Once the line containing "Instruction: Open the Source Control view" is found in the records below, return it and each following line exactly, up to and including the line containing "Task: Click the info", and nothing else.

Top of Provided data

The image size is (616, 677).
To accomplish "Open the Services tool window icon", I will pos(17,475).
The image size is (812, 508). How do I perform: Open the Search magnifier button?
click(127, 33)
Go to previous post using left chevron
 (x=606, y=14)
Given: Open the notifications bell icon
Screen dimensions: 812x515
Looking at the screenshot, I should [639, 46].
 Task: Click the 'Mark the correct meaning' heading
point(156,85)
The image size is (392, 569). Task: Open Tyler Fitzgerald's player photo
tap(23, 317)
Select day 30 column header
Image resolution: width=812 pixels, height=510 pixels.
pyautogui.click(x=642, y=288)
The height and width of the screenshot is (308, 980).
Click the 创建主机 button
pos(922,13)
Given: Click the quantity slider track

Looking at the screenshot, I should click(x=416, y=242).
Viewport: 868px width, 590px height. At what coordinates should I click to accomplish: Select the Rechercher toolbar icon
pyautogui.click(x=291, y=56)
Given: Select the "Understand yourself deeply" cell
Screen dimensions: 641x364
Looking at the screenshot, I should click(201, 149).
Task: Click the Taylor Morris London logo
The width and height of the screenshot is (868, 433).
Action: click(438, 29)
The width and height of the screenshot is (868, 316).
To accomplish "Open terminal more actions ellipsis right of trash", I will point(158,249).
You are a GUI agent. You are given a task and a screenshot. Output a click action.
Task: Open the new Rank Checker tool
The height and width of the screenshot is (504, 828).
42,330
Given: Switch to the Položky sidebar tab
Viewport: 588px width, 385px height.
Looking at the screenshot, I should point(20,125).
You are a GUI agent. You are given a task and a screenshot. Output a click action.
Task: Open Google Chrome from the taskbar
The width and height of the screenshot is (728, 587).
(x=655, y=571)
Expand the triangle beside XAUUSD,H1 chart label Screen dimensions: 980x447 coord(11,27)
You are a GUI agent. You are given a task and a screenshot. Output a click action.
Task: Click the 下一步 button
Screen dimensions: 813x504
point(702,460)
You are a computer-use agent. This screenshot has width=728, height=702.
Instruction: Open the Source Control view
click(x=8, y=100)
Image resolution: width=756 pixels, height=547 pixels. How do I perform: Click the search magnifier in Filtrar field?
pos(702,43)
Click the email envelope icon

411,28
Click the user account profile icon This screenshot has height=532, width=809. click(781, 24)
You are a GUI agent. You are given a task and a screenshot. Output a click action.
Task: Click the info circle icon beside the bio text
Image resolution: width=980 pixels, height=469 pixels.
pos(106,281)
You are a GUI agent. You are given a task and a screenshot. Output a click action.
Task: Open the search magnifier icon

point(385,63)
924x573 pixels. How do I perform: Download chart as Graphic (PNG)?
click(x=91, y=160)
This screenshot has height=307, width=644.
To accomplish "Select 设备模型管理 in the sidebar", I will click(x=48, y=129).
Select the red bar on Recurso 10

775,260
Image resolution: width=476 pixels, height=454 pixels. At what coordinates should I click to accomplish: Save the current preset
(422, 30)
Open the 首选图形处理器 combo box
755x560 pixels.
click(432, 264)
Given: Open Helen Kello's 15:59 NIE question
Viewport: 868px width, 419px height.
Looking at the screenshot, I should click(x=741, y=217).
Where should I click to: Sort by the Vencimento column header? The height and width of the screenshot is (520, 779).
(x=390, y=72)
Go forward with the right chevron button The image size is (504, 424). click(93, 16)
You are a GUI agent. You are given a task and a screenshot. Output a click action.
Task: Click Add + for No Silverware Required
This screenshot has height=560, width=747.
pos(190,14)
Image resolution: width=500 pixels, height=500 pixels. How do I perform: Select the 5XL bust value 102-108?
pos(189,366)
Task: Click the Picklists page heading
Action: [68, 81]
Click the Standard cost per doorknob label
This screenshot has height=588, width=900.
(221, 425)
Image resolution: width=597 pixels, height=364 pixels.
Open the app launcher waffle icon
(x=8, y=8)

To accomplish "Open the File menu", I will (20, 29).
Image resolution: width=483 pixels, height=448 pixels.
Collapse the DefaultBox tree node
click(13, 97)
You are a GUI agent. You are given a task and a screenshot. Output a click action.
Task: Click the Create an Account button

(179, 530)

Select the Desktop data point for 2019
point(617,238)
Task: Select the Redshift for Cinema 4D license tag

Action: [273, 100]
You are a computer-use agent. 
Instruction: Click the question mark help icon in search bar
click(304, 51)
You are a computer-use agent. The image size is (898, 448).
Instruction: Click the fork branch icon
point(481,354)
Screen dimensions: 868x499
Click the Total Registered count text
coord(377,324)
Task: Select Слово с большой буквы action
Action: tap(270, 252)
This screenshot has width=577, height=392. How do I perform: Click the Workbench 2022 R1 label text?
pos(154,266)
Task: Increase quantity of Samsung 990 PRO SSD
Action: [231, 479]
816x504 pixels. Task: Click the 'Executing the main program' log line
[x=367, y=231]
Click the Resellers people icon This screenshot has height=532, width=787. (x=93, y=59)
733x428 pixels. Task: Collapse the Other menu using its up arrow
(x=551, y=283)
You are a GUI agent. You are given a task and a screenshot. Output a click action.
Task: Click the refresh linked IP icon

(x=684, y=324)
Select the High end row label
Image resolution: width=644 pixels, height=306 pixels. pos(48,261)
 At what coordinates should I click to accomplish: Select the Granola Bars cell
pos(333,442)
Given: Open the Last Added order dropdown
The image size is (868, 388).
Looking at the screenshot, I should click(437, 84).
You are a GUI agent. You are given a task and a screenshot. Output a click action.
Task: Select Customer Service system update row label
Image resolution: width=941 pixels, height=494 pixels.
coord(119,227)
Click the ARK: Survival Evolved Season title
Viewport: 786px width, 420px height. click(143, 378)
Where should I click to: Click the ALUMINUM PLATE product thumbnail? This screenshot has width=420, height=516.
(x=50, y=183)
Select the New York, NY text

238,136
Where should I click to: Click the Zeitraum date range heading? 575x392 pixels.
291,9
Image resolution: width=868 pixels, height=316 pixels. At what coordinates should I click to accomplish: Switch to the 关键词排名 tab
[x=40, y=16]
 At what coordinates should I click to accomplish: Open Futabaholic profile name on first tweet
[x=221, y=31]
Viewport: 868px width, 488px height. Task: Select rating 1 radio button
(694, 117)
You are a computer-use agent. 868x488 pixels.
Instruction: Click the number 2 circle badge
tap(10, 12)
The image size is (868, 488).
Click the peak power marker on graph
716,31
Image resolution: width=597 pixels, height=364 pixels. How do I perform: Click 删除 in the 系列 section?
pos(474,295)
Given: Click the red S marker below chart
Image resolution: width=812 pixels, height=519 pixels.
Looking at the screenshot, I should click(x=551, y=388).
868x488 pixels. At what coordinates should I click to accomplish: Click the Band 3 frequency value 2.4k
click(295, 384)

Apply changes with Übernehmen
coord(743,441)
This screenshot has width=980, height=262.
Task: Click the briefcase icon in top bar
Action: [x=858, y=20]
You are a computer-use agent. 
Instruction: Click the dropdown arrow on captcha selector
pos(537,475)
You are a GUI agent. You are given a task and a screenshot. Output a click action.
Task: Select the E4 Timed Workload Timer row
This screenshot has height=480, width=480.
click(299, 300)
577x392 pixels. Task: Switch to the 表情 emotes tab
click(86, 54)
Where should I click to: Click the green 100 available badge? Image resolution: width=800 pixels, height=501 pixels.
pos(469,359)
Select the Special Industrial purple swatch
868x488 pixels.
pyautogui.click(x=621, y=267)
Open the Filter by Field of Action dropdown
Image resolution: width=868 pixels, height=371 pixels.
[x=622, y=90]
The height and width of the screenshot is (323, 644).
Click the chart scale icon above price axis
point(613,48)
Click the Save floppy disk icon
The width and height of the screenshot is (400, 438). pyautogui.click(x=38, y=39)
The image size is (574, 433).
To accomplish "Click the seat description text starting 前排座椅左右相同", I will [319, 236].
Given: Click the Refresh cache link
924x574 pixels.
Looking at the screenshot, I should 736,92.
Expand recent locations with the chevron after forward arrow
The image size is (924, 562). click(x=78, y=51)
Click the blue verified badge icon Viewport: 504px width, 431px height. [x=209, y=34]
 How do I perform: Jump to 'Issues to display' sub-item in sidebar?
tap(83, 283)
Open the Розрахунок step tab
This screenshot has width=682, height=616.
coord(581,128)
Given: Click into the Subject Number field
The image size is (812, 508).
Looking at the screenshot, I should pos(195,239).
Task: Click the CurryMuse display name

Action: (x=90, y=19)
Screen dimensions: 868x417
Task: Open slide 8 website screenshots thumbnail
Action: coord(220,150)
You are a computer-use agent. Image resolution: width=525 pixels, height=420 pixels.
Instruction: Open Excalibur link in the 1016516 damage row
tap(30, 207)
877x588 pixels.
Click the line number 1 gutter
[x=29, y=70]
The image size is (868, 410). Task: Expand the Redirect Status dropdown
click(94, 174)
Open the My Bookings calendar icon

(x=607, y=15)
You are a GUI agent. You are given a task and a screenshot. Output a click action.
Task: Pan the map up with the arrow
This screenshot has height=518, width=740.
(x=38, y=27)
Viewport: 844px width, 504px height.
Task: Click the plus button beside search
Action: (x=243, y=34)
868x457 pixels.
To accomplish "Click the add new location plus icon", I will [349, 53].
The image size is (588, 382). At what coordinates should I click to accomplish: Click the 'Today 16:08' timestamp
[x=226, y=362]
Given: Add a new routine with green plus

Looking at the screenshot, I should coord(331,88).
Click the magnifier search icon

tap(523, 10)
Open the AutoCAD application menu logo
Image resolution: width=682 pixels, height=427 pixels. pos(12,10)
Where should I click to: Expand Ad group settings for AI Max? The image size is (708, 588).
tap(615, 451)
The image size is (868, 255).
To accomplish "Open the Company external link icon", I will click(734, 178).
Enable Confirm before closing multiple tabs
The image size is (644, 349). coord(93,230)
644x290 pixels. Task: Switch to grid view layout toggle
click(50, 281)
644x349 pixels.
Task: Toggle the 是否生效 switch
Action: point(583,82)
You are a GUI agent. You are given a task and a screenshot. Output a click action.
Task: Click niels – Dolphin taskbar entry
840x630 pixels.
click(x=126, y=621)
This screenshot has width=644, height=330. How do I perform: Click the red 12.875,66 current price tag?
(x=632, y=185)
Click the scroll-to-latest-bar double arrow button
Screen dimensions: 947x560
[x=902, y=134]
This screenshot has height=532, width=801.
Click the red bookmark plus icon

Bottom of Provided data

Exercise result:
Instruction: Open the Source Control view
click(x=8, y=100)
Image resolution: width=756 pixels, height=547 pixels. How do I perform: Click the search magnifier in Filtrar field?
pos(702,43)
Click the email envelope icon

411,28
Click the user account profile icon This screenshot has height=532, width=809. click(781, 24)
You are a GUI agent. You are given a task and a screenshot. Output a click action.
Task: Click the info circle icon beside the bio text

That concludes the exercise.